Two groups sue to protect the mountain plover
The U.S. Fish and Wildlife Service is being sued by two environmental groups for refusing to protect the mountain plover under the Endangered Species Act.
The Biodiversity Conservation Alliance and Forest Guardians have filed a federal suit in California with help from Jay Tuschton and Robin Cooley of the University of Denver Law Clinic.
The groups are accusing the Fish and Wildlife Service of abandoning a proposed rule that would have protected the species. The conservationists say the mountain plover was on track for listing in 2003, before being denied.
Forest Guardians and Biodiversity Conservation Alliance charge that the decision to deny the plover protection was caused by interference by President Bush's administration.
“The mountain plover case reflects a pattern of denying endangered species protection for purely political reasons,” said Lauren McCain, deserts and grasslands program director for Forest Guardians in Denver. “We've seen this with many other species, including the Gunnison’s prairie dog. Corporate lobbyists are currently dictating endangered species policy, not sound science.”
Mountain plovers are threatened by urban development and sprawl, agriculture, oil and gas development, and loss of prairie dog habitat, which is provides plover breeding habitat.
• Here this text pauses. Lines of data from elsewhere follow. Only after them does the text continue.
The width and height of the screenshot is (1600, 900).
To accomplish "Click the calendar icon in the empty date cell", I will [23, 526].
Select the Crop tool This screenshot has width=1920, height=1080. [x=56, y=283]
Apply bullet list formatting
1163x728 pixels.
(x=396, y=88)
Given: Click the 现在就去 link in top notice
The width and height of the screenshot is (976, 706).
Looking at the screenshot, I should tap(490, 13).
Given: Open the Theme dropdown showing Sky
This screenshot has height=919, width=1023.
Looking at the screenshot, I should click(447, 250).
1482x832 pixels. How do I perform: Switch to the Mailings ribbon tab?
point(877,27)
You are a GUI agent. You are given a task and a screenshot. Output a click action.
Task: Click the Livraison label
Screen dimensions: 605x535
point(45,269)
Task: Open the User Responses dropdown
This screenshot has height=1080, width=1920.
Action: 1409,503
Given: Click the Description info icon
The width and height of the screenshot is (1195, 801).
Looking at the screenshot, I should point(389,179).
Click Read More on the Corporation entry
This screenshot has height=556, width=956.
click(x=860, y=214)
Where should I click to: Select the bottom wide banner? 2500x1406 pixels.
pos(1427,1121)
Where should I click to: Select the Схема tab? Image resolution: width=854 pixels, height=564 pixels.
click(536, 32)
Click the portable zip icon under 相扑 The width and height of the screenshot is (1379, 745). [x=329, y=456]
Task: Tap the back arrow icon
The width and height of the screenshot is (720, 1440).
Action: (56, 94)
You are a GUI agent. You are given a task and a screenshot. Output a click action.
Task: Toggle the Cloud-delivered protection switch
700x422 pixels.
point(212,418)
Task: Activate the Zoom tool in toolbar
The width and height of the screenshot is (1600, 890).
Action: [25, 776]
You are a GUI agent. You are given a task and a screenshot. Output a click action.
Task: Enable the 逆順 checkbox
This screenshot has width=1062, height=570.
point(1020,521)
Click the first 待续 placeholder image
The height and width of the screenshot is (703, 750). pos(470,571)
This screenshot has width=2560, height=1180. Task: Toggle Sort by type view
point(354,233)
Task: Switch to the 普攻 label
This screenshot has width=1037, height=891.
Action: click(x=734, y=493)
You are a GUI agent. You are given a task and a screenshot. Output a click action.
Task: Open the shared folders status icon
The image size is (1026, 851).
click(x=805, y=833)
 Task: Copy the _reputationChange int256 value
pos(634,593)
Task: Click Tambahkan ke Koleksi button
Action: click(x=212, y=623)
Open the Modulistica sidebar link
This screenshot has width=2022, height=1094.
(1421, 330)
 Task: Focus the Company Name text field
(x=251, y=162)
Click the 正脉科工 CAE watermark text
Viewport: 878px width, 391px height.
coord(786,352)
“The last mountain plover population in Utah went extinct recently in the midst of intense oil and gas development, proving that this rare bird warrants the protection of the Endangered Species Act,” Biodiversity's Erik Molvar said. “And elsewhere in its range, from the Powder River Basin to the Red Desert, key mountain plover habitats are increasingly being targeted for heavy-impact oil and gas projects.”
Ken Hamilton, the executive director for Wyoming Farm Bureau, said a recent survey in Colorado found more birds than expected — buttressing the notion that the species isn’t in trouble.